Simultaneously, as competition spread across services, tariffs dropped to levels that are now considered the lowest globally. For instance, the once $1.06-a-minute call to the United States is down to 17 cents; $1 a minute local long distance calls are down to 8 cents; and 40 cents a minute local mobile calls have fallen to 5 cents.
Still India's telecom has a long way to go. The country needs to reach at least 20 percent teledensity by 2007, which means that it has to add another 250 million telephone connections by then.
And that target translates to a requirement of at least $20 billion of fresh investments, which is clearly beyond the means of the domestic players. Foreign direct investment is perhaps the only option India has to achieve its telecom goals, say experts.
Nonetheless, could the riders that come attached with the latest regulatory relaxation pose a hurdle? Because some of them look nasty indeed.
The riders include a clause that the top management, including the chairman, chief executive, chief technical officer and chief financial officer of telecom companies should be resident Indians. "Besides the licensor -- India's Department of Telecom shall be empowered to notify any other key positions that it feels should be held by a resident Indian citizen," Finance Minister Chidambaram said.

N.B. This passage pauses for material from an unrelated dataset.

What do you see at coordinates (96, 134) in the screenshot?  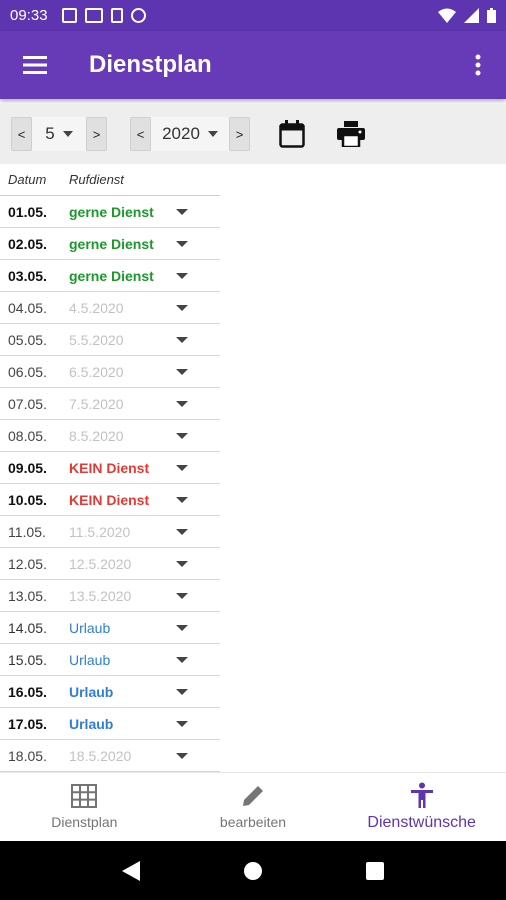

There are other restrictions. For instance, telecom operators cannot share information about their subscribers and network design with foreign agencies. Operators will also have to provide traceable identity of its subscribers. Calls made within India cannot be routed through networks in other countries. Similarly, no foreign company can undertake the maintenance and repair of telecom networks in the country.
Most experts believe that these restrictions do not matter. "These riders are not likely to prove restrictive," said Prashant Singhal, India Telecom Leader, Ernst and Young India. "The guidelines will not hamper the flow of FDI into the country either. Industry expects $5 billion to come in the next 12 to 18 months."
But more importantly, the upsides are far more attractive than the downsides, feels Kobita Desai, principal telecom analyst of Gartner India. "We see this as a continued effort to ease regulatory constraints," she said. "And this will help to create conducive conditions for increased growth, investment and consolidation in the telecommunications sector."
And, according to Asim Ghosh, managing director, Hutch India, the environment of openness that the new relaxations create, would sends positive signals to investment communities as well as to service providers.